Brief Title: Study of Efficacy and Safety of Osilodrostat in Cushing's Syndrome

Official Title: A Phase II, Open-label, Dose Titration, Multi-center Study to Assess the Safety/Tolerability and Efficacy of Osilodrostat in Patients With All Types of Endogenous Cushing's Syndrome Except Cushing's Disease

Study ID: NCT02468193

Conditions

Cushing's Syndrome

Ectopic Corticotropin Syndrome

Interventions

Osilodrostat

Study Description

Brief Summary: The study aim was to investigate the efficacy and safety of Osilodrostat in patients with Cushing's syndrome due to causes other than Cushing's disease in Japan.

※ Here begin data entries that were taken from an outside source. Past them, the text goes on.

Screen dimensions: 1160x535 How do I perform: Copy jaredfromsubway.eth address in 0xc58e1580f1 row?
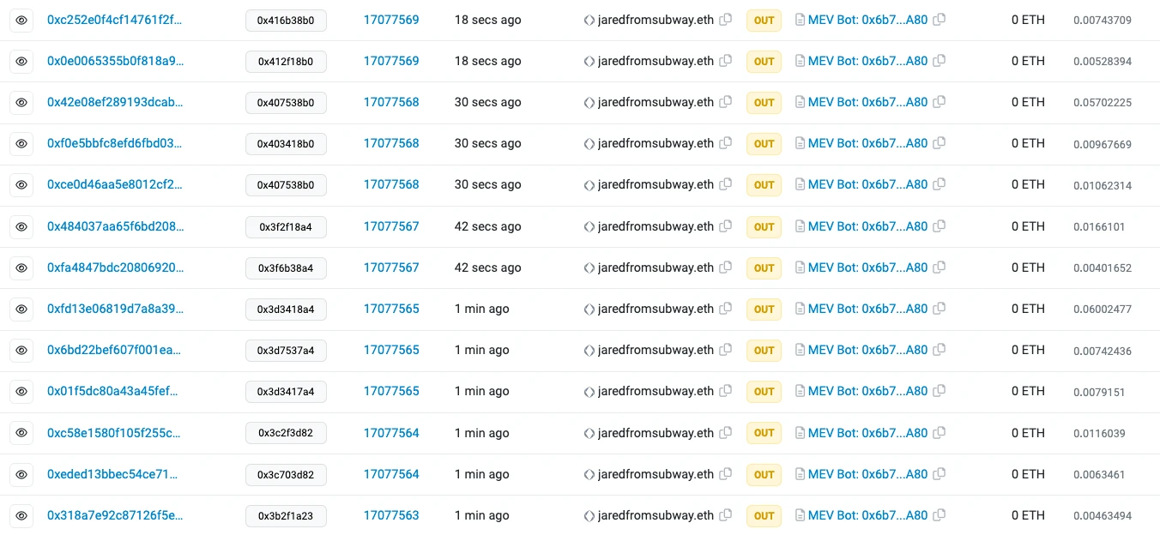[726, 433]
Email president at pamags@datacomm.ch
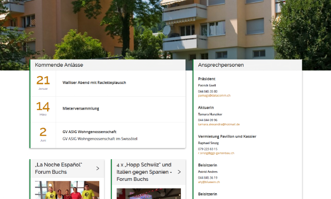The width and height of the screenshot is (331, 199). tap(214, 96)
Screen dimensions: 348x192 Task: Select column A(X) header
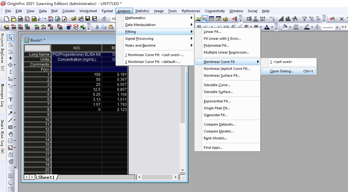[x=76, y=48]
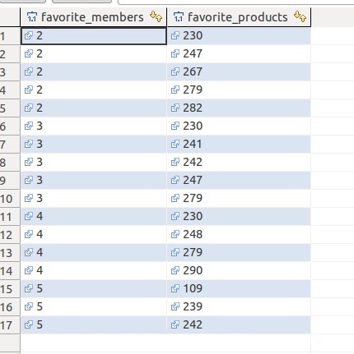Select row number 16 header
The width and height of the screenshot is (354, 354).
[x=10, y=307]
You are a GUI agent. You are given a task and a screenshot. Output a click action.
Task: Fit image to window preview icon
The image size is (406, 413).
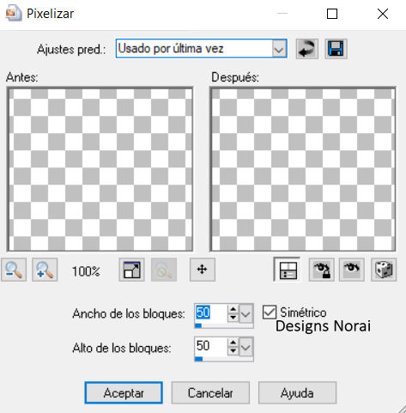(x=131, y=270)
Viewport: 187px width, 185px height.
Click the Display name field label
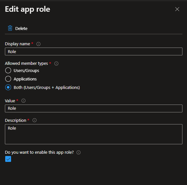pos(17,44)
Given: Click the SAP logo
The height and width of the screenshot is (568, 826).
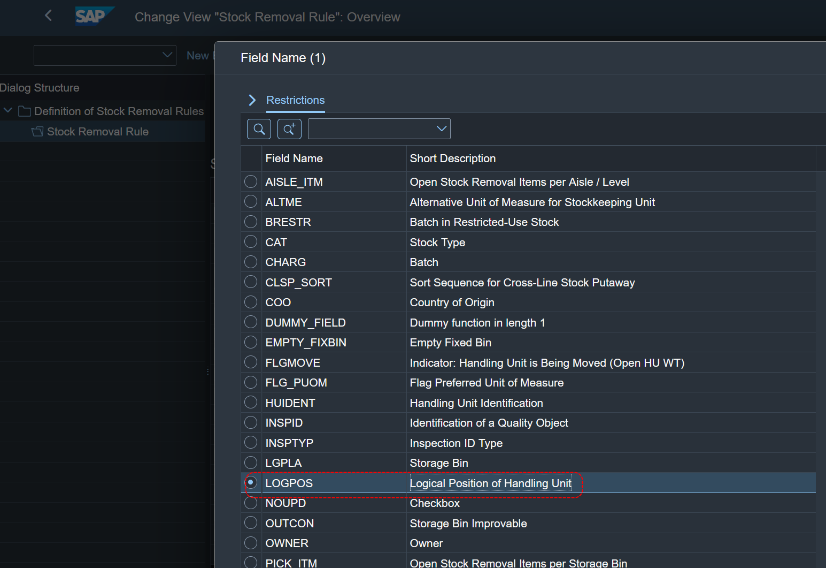Looking at the screenshot, I should (x=93, y=16).
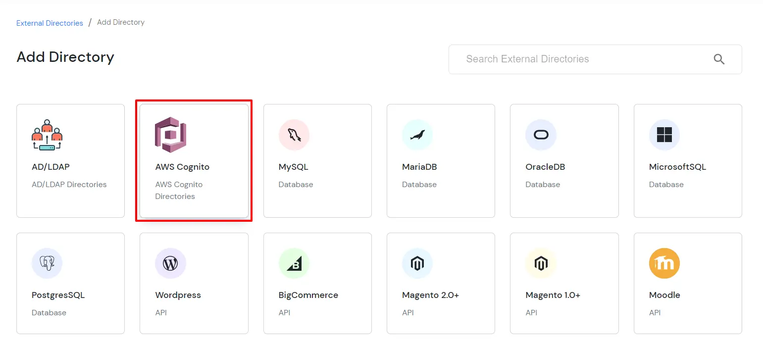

Detailed Description: This was a Phase II, single arm, open-label, dose titration, multi-center study which consisted of two distinct Study Periods plus an optional extension period in non-CD patients with CS. The 3 Study Periods (two distinct Study Periods plus an optional extension period) were as follows: Study Period I \[Week 0 (Day 1) to Week-12\]: Study Period I was the dose titration period to achieve a stable therapeutic dose and to assess the efficacy and safety of osilodrostat. The dosing regimen of osilodrostat in this study was titrated according to the following escalation sequence: osilodrostat 2 mg bid, 5 mg bid, 10 mg bid, 20 mg bid, and 30 mg bid. Dose adjustments were based on the serum cortisol values measured by the local lab at each site. Osilodrostat titration was done weekly for the initial 4-weeks, up to a maximum dose of 10 mg bid. The mean of three 24-hour UFC (mUFC) values were measured to evaluate the efficacy in this period. Study Period II (After Week-12 to Week-48): Study Period II was the period to assess the sustainability of efficacy and long term safety. During Study Period II, only patients who tolerated and agreed to continue osilodrostat treatment continued on the study. The patient was administered with the stable therapeutic dose which was achieved in the Study Period I. Optional extension period (After Week-48): Patients who continued to receive clinical benefit, as assessed by the study Investigator and who wished to enter the extension period were reconsented at Week-48. Patients who entered the extension period continued to be treated with the study drug without interruption to be assessed for efficacy and safety. Patients who continued to benefit from study treatment as assessed by the study investigator and who completed Week-72 were offered to participate in a separate long-term safety follow-up study. The optional extension period ended after all patients had completed Week-72 or had discontinued early. Post-treatment Follow-up: All patients had 30 days safety follow-up after the last dose of study treatment.